Меня пробрала дрожь, отозвавшаяся болью во всем теле. Говорить я не мог. Но у меня хватило сил поднять руку и показать Кирали палец.
Франц пришел в восторг.
— Ну ты даешь, Мориц! — заревел он.
Санитар засмеялся…
Фишель… вот оно опять… подай плевательницу… спасибо… не смотри… Прости меня. Подай-ка лучше ведро и тряпку. Я весь в поту… вытереться чем-нибудь… Да, Фишель, будь добр, позови Довида и Исаака. Хочу их видеть.
[20]
18
Вот вы, три моих мальчугана, все вместе. Фиш, подведи Исаака поближе. Подойди ко мне, малыш. Приляг вот сюда. Раз — и заснул. Счастливчик. Довид, если хочешь, можешь поиграть в уголке со своим паровозом. Я вас очень люблю, но вы еще маленькие и ничего из моих слов не поймете. А ты, Фишель, мотай себе на ус. Расскажешь все братьям, когда подрастут. Расскажешь своим детям.
На чем я остановился? Не помню. Ах да, на Сретенске. Лотта была очень далеко. А смерть совсем близко. Целые штабеля трупов складывали в сарай на склоне сопки. Умирающие лежали на полу у моей койки и под койкой и ждали, когда я отправлюсь в сарай и освобожу им место, пусть даже ненадолго. Война полыхала вовсю, и конца-краю ей было не видно. Некоторым казалось, что они до последних своих дней просидят в Сибири. А меня смерть уже не пугала. Я был на все готов, только бы избавиться от невыносимой боли.
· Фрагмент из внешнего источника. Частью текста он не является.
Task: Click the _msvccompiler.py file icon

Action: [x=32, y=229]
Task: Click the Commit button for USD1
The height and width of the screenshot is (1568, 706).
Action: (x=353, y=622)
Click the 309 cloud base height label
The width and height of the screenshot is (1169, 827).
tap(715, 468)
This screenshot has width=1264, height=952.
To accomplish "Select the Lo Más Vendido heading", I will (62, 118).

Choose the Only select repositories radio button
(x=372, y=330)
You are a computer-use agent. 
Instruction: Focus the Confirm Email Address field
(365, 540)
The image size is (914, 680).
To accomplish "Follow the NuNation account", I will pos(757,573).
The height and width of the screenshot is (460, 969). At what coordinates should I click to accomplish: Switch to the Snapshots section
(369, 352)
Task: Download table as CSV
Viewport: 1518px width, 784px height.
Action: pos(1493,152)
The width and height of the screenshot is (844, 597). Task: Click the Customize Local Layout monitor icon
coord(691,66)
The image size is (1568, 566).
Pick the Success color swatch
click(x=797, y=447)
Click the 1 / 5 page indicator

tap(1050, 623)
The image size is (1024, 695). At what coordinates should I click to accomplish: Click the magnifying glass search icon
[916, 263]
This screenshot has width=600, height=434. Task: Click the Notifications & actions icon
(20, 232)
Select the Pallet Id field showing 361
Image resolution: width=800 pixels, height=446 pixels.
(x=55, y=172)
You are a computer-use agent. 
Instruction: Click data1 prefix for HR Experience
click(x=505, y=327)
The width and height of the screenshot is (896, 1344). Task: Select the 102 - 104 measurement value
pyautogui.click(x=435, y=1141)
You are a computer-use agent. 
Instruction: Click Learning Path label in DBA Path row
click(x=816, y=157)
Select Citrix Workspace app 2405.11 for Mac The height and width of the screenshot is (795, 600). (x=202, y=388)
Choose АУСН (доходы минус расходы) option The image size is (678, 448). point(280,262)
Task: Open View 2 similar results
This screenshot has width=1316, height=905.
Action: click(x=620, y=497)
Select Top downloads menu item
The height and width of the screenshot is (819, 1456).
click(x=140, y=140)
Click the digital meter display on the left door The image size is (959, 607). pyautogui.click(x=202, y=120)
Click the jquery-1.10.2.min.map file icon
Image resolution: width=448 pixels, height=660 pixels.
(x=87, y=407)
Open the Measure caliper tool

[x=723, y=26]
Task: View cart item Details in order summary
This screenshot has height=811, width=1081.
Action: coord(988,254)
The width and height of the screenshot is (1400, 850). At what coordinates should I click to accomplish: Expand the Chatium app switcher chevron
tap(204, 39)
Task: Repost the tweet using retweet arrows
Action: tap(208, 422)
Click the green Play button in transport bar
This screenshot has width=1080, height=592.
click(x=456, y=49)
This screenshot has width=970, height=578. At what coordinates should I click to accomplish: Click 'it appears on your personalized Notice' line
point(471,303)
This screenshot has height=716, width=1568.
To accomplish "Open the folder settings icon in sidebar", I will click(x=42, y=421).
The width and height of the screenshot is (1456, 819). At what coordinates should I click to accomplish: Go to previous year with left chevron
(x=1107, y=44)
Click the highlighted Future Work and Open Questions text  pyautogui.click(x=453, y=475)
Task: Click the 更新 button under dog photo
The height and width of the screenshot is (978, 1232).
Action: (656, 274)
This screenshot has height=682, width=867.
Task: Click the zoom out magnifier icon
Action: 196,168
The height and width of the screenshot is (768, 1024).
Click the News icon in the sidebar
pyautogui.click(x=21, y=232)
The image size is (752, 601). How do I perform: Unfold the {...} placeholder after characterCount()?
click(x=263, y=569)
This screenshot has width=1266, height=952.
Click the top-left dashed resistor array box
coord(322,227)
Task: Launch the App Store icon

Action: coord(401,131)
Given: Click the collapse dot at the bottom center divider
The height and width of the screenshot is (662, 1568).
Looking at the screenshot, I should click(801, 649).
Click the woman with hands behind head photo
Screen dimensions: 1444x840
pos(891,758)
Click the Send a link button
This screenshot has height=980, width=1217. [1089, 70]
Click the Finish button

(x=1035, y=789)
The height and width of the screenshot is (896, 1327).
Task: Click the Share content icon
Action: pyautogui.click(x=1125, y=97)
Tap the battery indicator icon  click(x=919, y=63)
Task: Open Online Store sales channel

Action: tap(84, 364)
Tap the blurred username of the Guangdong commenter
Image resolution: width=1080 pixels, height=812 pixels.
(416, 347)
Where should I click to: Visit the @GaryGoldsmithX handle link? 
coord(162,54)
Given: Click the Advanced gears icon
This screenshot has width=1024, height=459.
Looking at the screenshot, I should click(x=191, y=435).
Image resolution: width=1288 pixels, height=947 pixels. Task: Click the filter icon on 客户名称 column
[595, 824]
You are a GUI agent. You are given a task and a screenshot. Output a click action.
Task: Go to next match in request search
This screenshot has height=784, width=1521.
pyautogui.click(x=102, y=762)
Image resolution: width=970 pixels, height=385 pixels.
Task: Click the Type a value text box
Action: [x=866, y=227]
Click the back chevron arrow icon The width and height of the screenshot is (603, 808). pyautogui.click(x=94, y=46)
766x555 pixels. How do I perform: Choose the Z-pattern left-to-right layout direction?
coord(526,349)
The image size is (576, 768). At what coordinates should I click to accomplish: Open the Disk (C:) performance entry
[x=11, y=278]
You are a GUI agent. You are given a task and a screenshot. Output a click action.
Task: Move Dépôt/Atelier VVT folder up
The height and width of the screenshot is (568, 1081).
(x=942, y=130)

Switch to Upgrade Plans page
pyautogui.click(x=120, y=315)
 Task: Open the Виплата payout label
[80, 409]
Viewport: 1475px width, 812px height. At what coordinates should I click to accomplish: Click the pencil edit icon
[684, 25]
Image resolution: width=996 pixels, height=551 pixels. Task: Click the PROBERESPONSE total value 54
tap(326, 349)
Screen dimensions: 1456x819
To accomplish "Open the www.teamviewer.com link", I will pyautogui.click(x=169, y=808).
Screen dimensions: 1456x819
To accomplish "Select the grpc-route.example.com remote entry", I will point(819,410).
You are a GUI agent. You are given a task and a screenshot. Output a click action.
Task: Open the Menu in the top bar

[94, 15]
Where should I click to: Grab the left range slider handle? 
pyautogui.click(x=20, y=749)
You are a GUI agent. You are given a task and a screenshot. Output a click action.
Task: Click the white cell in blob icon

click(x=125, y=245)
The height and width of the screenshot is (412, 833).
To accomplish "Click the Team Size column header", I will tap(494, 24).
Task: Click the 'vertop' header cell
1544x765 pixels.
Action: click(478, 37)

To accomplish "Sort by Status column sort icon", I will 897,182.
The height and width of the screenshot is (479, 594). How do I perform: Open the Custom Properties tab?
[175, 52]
В полузабытье, между сном и комой, я возносился над окружающим, смотрел с высоты на свое тело, лежащее на кровати, жмурился от ослепительного света, льющегося сверху, пронизывающего пространство, и, казалось, воспарял все выше и выше…
От людей, побывавших на грани смерти, я нередко слышал, что в такие минуты вся прожитая жизнь проносится перед глазами. У меня было не так. Я видел детей, целую толпу голеньких детишек с прекрасными личиками и чистыми невинными глазами. «Это ангелы и херувимы», — думалось мне. «Папа, дедушка, прадедушка», — залепетали малыши, обращаясь ко мне, и я понял: это мои дети, внуки и правнуки. Они были совсем не похожи на вас, но среди них был ты, Фишель, и Довид, и Исаак. Они пришли ко мне из будущего, я был им нужен. Я вытянул руку, желая коснуться тебя, но ничего не вышло, хоть ты и стоял неподвижно. И я понял: надо возвращаться. Еще поживем.
Нам кажется, мы распоряжаемся своей судьбой. Это неправда. Как раз наоборот: мы следуем тому, что нам предначертано. А порой мы провидим будущее. Благодарю тебя за то, что показал мне его. Когда я очнулся, во мне не осталось и тени сомнения: я буду жить. И я не стану дожидаться конца войны. Поправлюсь окончательно, наберусь сил — и сбегу.